In ePol we build and maintain an infrastructure for supporting qualitative and quantitative Content Analysis (CA), the Leipzig Corpus Miner (LCM) [1].  This integrated application of differnt technologies was built by the NLP Group at the University of Leipzig. The infrastructure aims at the integration of “close reading” procedures on individual documents with procedures of “distant reading”, e.g. lexical characteristics of large document collections. Therefore information retrieval systems, lexicometric statistics and machine learning procedures are combined in a coherent framework which enables qualitative data analysts to make use of state-of-the-art Natural Language Processing (NLP) techniques on very large document collections. Applicability of the framework ranges from social sciences to media studies and market research. The LCM is more of an infrastructure in contrast to complete software packages.
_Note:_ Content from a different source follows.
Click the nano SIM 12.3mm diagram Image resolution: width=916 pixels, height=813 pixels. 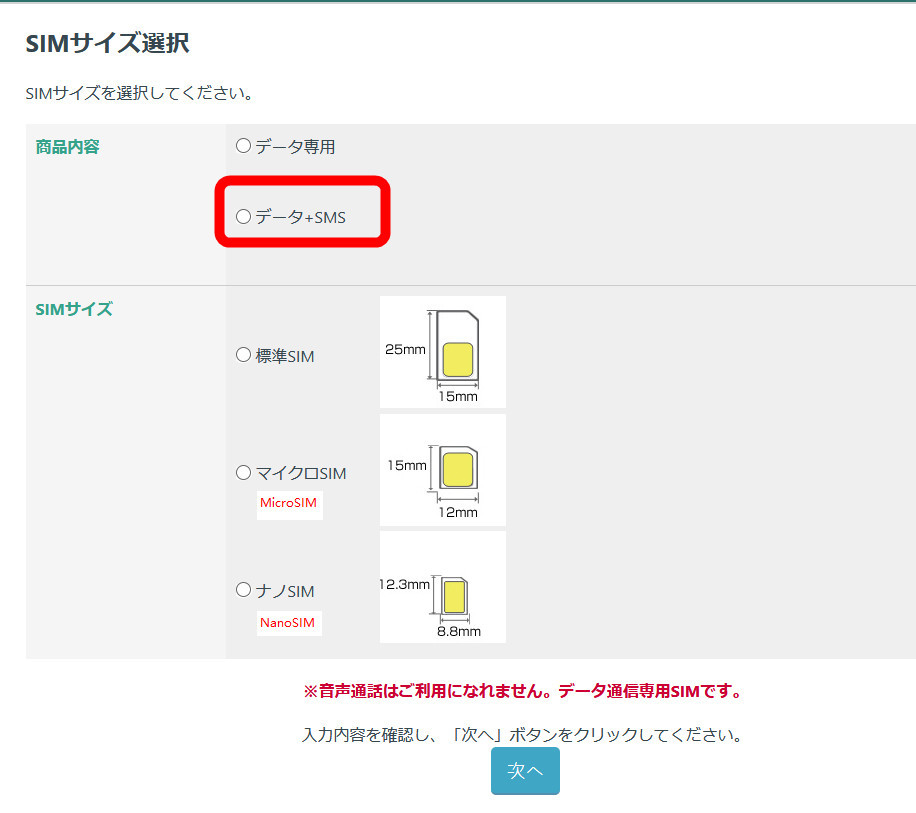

The LCM is a combination of di fferent technologies which provide a qualitative data analysis environment accessible by an interface targeted towards domain experts unfamiliar with NLP. Analysts are put in a position to work on their data with more methodical rather than technical understanding of the algorithms. Applied technologies behind the user interface need to support analysts in tasks such as data storage, retrieval, processing and presentation. We integrate technologies such as UIMA, SOLR, MongoDB and Glassfish to create a distributed multi-tier environment capable to process and store the 3.5 million text documents of our research corpus.

We also address the application of such methods by using R and its Text Mining capabilities [2]. This open source platform allows for rapid prototyping of ideas and for immediate discussions about results and methodology. We also used R to train and educate scholars in Text Mining methods for the social sciences [3].